- Discovered in Saqara in 1985, stolen then auctioned, an ancient funerary statue "could finally go home to Egypt where it belongs," according to the Cairo government.
A recently found, precious "ushabti" - a funerary figurine that was placed in tombs among the grave goods and intended to act as substitutes for the deceased - dating back to ancient Egypt's 19th Dynasty has caught Dutch and Egyptian culture authorities by surprise.
The around 4000 years old figurine was identified when a collector - who had bought the statue, having no background about the heist - showed it to experts at a museum in Lyden, the Netherlands, in 2006.

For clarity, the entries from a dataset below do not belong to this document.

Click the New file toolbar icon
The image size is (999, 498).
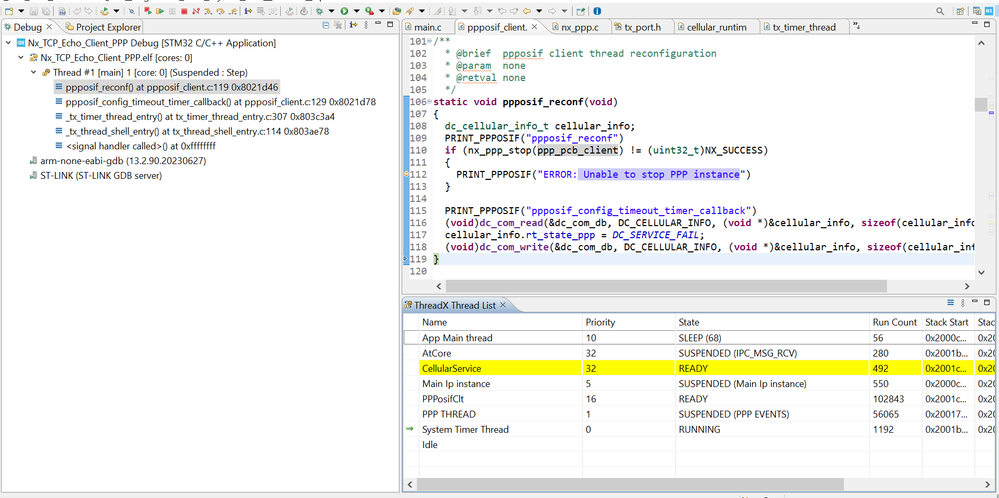[x=9, y=11]
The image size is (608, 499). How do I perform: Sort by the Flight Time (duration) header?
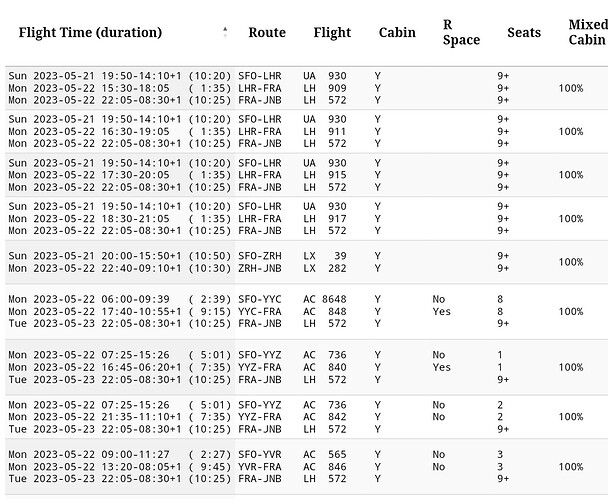90,32
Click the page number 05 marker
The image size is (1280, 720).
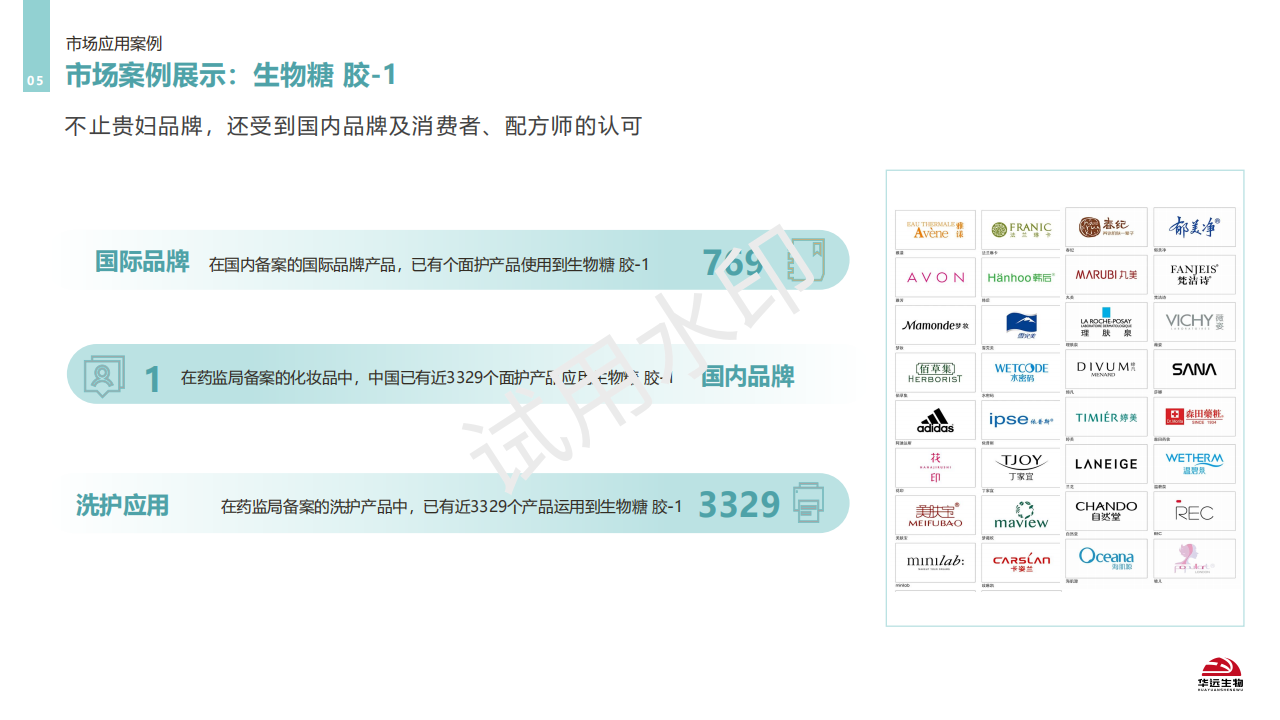[x=35, y=81]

It was only then that the amateur collector knew what he had in possession; an 8.8 cm statue of a woman made of pottery that was unearthed some 27 years ago, except that it has never been on display at any museum. "All parties concerned agreed that they should return the piece to Egypt," according to Egyptian authorities.

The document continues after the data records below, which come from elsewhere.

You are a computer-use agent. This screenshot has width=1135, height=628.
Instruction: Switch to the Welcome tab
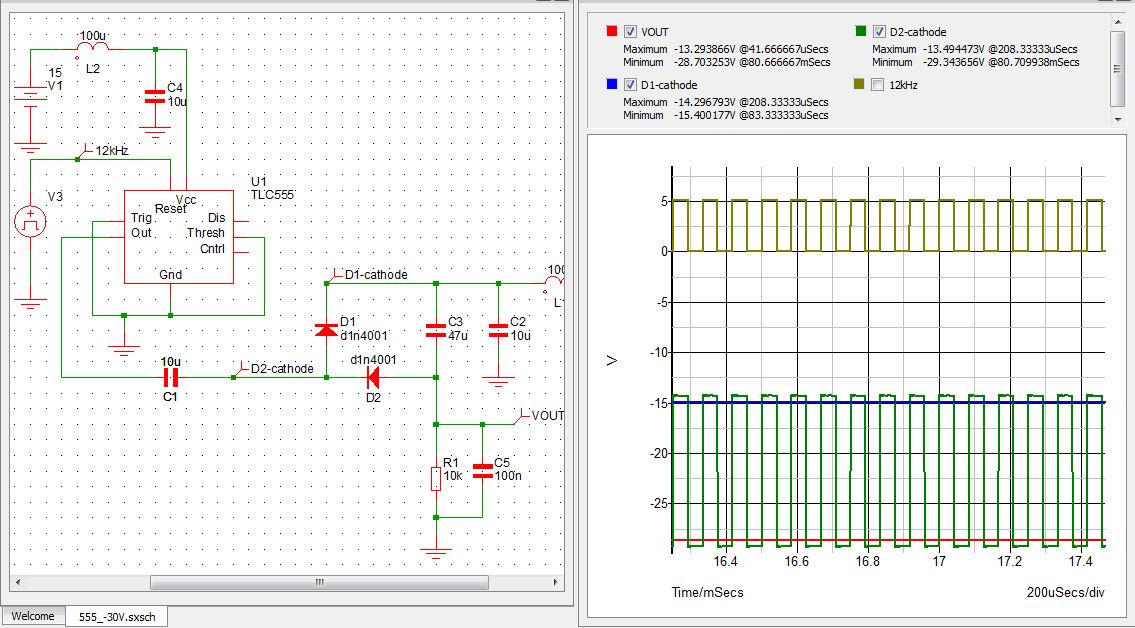[x=33, y=616]
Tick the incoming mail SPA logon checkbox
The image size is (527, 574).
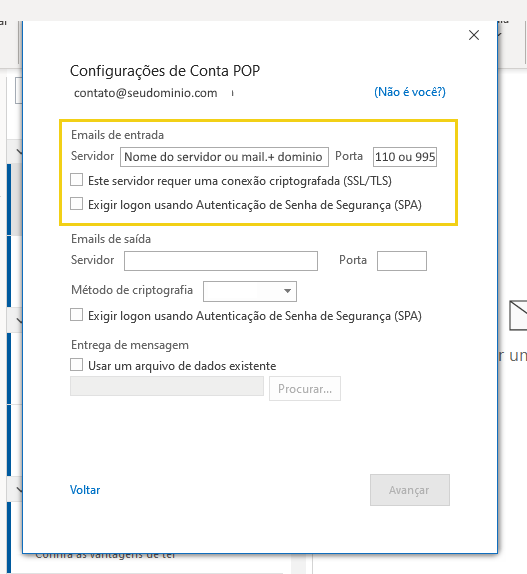[x=76, y=204]
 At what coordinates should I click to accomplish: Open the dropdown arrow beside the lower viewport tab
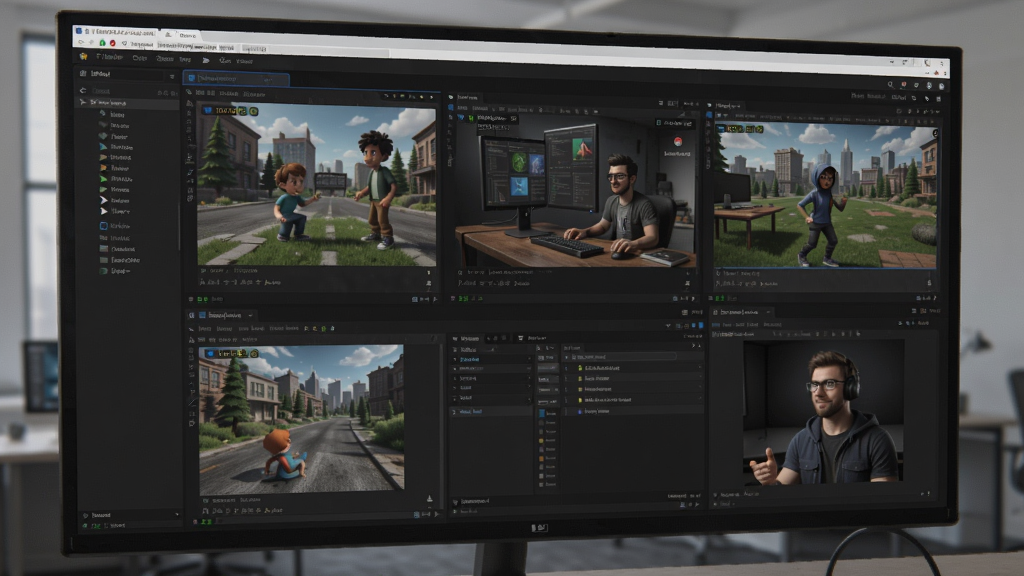point(250,315)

"Dutch authorities have delivered the ushabti to representatives of the Egyptian government in order to take it back home," an Egyptian Embassy statement said.
Ushabtis originally were mostly mummy-form. Later figurines, including those of the 19th Dynasty, began to be fashioned as servants with baskets, sacks, and other agricultural tools. The small statues were to serve or substitute the deceased, according to ancient Egyptian religion.

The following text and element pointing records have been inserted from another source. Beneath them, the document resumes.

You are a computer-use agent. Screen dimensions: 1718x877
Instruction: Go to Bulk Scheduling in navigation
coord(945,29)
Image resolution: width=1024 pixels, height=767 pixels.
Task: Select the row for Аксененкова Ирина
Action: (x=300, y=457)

Produced in huge numbers, ushabtis are with scarabs the most numerous of all ancient Egyptian antiquities to survive. However, the export of archaeological artefacts is strictly forbidden from Egypt, as from other cultural nations. Egypt is struggling an uphill battle to prevent the illegal exports of its cultural heritage, while also trying to secure the return of ancient monuments stolen by European and American "discoverers" in earlier ages.